What you return should match the records below exactly.
*** Block opens ***
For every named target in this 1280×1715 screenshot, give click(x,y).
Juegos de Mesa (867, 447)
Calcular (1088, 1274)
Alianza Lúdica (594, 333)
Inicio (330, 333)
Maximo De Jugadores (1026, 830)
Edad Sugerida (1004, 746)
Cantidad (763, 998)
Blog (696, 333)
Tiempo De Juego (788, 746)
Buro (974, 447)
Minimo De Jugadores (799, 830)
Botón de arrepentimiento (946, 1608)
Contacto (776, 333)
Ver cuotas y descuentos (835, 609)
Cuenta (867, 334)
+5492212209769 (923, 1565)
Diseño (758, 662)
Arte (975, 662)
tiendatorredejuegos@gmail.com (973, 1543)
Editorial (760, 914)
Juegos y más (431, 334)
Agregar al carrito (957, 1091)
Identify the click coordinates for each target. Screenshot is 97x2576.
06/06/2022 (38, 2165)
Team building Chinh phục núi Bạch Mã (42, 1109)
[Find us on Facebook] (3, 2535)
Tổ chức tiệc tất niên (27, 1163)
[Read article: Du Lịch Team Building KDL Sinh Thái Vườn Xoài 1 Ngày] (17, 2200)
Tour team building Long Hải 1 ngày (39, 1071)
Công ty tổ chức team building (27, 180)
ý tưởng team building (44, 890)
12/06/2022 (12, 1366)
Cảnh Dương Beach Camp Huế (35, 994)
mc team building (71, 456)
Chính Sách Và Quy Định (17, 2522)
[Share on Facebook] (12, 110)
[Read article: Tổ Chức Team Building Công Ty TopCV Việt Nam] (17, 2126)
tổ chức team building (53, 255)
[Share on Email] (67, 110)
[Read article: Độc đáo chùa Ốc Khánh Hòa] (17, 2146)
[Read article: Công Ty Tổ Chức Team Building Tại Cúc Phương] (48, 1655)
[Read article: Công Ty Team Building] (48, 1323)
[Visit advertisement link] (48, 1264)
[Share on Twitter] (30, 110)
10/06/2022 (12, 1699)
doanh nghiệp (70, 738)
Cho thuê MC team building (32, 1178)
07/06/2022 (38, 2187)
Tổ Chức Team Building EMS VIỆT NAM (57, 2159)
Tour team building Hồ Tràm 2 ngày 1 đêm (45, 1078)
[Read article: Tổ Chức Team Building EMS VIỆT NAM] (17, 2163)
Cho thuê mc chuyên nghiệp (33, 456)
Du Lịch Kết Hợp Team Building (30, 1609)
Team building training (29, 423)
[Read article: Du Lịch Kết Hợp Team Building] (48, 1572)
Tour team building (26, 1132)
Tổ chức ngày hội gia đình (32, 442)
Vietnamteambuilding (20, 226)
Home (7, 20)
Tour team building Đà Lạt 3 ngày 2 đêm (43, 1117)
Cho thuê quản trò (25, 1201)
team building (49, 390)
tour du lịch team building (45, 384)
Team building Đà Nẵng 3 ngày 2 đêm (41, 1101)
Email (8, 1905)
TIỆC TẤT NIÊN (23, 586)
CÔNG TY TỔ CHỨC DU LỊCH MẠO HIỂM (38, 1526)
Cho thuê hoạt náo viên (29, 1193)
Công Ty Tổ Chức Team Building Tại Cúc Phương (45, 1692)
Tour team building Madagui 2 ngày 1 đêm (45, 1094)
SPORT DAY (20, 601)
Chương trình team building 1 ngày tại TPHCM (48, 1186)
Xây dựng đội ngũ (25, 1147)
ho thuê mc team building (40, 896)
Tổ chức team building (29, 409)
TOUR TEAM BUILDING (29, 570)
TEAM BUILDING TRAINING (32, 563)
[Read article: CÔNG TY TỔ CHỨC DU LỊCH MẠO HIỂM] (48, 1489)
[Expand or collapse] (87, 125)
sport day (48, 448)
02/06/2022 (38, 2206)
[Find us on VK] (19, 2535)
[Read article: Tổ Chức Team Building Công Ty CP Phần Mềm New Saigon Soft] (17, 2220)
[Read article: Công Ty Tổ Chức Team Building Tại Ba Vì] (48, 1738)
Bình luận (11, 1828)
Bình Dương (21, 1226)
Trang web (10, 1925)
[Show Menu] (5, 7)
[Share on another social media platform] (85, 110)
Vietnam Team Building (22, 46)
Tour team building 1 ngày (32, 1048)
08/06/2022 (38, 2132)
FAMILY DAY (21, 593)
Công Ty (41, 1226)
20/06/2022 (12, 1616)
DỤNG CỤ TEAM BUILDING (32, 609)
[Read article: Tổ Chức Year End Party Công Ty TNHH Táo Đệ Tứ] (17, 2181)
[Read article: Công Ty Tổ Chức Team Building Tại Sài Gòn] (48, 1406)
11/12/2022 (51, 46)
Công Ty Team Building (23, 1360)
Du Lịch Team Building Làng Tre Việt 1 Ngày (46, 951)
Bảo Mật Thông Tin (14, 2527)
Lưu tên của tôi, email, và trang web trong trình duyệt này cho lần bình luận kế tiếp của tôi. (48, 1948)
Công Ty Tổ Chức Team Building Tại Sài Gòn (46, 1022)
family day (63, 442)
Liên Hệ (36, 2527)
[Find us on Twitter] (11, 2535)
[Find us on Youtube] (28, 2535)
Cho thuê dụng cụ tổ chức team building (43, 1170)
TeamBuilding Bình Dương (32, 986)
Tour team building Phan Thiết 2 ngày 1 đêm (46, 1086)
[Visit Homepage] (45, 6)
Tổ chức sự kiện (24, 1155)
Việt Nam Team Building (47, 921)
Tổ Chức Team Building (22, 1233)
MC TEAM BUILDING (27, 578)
*** Block closes ***
• Answer area:
For every named target in this 1280×1715 screenshot, give click(x,y).
Juegos de Mesa (867, 447)
Calcular (1088, 1274)
Alianza Lúdica (594, 333)
Inicio (330, 333)
Maximo De Jugadores (1026, 830)
Edad Sugerida (1004, 746)
Cantidad (763, 998)
Blog (696, 333)
Tiempo De Juego (788, 746)
Buro (974, 447)
Minimo De Jugadores (799, 830)
Botón de arrepentimiento (946, 1608)
Contacto (776, 333)
Ver cuotas y descuentos (835, 609)
Cuenta (867, 334)
+5492212209769 (923, 1565)
Diseño (758, 662)
Arte (975, 662)
tiendatorredejuegos@gmail.com (973, 1543)
Editorial (760, 914)
Juegos y más (431, 334)
Agregar al carrito (957, 1091)
Identify the click coordinates for each target. Screenshot is 97x2576.
06/06/2022 (38, 2165)
Team building Chinh phục núi Bạch Mã (42, 1109)
[Find us on Facebook] (3, 2535)
Tổ chức tiệc tất niên (27, 1163)
[Read article: Du Lịch Team Building KDL Sinh Thái Vườn Xoài 1 Ngày] (17, 2200)
Tour team building Long Hải 1 ngày (39, 1071)
Công ty tổ chức team building (27, 180)
ý tưởng team building (44, 890)
12/06/2022 (12, 1366)
Cảnh Dương Beach Camp Huế (35, 994)
mc team building (71, 456)
Chính Sách Và Quy Định (17, 2522)
[Share on Facebook] (12, 110)
[Read article: Tổ Chức Team Building Công Ty TopCV Việt Nam] (17, 2126)
tổ chức team building (53, 255)
[Share on Email] (67, 110)
[Read article: Độc đáo chùa Ốc Khánh Hòa] (17, 2146)
[Read article: Công Ty Tổ Chức Team Building Tại Cúc Phương] (48, 1655)
[Read article: Công Ty Team Building] (48, 1323)
[Visit advertisement link] (48, 1264)
[Share on Twitter] (30, 110)
10/06/2022 (12, 1699)
doanh nghiệp (70, 738)
Cho thuê MC team building (32, 1178)
07/06/2022 (38, 2187)
Tổ Chức Team Building EMS VIỆT NAM (57, 2159)
Tour team building Hồ Tràm 2 ngày 1 đêm (45, 1078)
[Read article: Tổ Chức Team Building EMS VIỆT NAM] (17, 2163)
Cho thuê mc chuyên nghiệp (33, 456)
Du Lịch Kết Hợp Team Building (30, 1609)
Team building training (29, 423)
[Read article: Du Lịch Kết Hợp Team Building] (48, 1572)
Tour team building (26, 1132)
Tổ chức ngày hội gia đình (32, 442)
Vietnamteambuilding (20, 226)
Home (7, 20)
Tour team building Đà Lạt 3 ngày 2 đêm (43, 1117)
Cho thuê quản trò (25, 1201)
team building (49, 390)
tour du lịch team building (45, 384)
Team building Đà Nẵng 3 ngày 2 đêm (41, 1101)
Email (8, 1905)
TIỆC TẤT NIÊN (23, 586)
CÔNG TY TỔ CHỨC DU LỊCH MẠO HIỂM (38, 1526)
Cho thuê hoạt náo viên (29, 1193)
Công Ty Tổ Chức Team Building Tại Cúc Phương (45, 1692)
Tour team building Madagui 2 ngày 1 đêm (45, 1094)
SPORT DAY (20, 601)
Chương trình team building 1 ngày tại TPHCM (48, 1186)
Xây dựng đội ngũ (25, 1147)
ho thuê mc team building (40, 896)
Tổ chức team building (29, 409)
TOUR TEAM BUILDING (29, 570)
TEAM BUILDING TRAINING (32, 563)
[Read article: CÔNG TY TỔ CHỨC DU LỊCH MẠO HIỂM] (48, 1489)
[Expand or collapse] (87, 125)
sport day (48, 448)
02/06/2022 (38, 2206)
[Find us on VK] (19, 2535)
[Read article: Tổ Chức Team Building Công Ty CP Phần Mềm New Saigon Soft] (17, 2220)
[Read article: Công Ty Tổ Chức Team Building Tại Ba Vì] (48, 1738)
Bình luận (11, 1828)
Bình Dương (21, 1226)
Trang web (10, 1925)
[Show Menu] (5, 7)
[Share on another social media platform] (85, 110)
Vietnam Team Building (22, 46)
Tour team building 1 ngày (32, 1048)
08/06/2022 (38, 2132)
FAMILY DAY (21, 593)
Công Ty (41, 1226)
20/06/2022 (12, 1616)
DỤNG CỤ TEAM BUILDING (32, 609)
[Read article: Tổ Chức Year End Party Công Ty TNHH Táo Đệ Tứ] (17, 2181)
[Read article: Công Ty Tổ Chức Team Building Tại Sài Gòn] (48, 1406)
11/12/2022 (51, 46)
Công Ty Team Building (23, 1360)
Du Lịch Team Building Làng Tre Việt 1 Ngày (46, 951)
Bảo Mật Thông Tin (14, 2527)
Lưu tên của tôi, email, và trang web trong trình duyệt này cho lần bình luận kế tiếp của tôi. (48, 1948)
Công Ty Tổ Chức Team Building Tại Sài Gòn (46, 1022)
family day (63, 442)
Liên Hệ (36, 2527)
[Find us on Twitter] (11, 2535)
[Find us on Youtube] (28, 2535)
Cho thuê dụng cụ tổ chức team building (43, 1170)
TeamBuilding Bình Dương (32, 986)
Tour team building Phan Thiết 2 ngày 1 đêm (46, 1086)
[Visit Homepage] (45, 6)
Tổ chức sự kiện (24, 1155)
Việt Nam Team Building (47, 921)
Tổ Chức Team Building (22, 1233)
MC TEAM BUILDING (27, 578)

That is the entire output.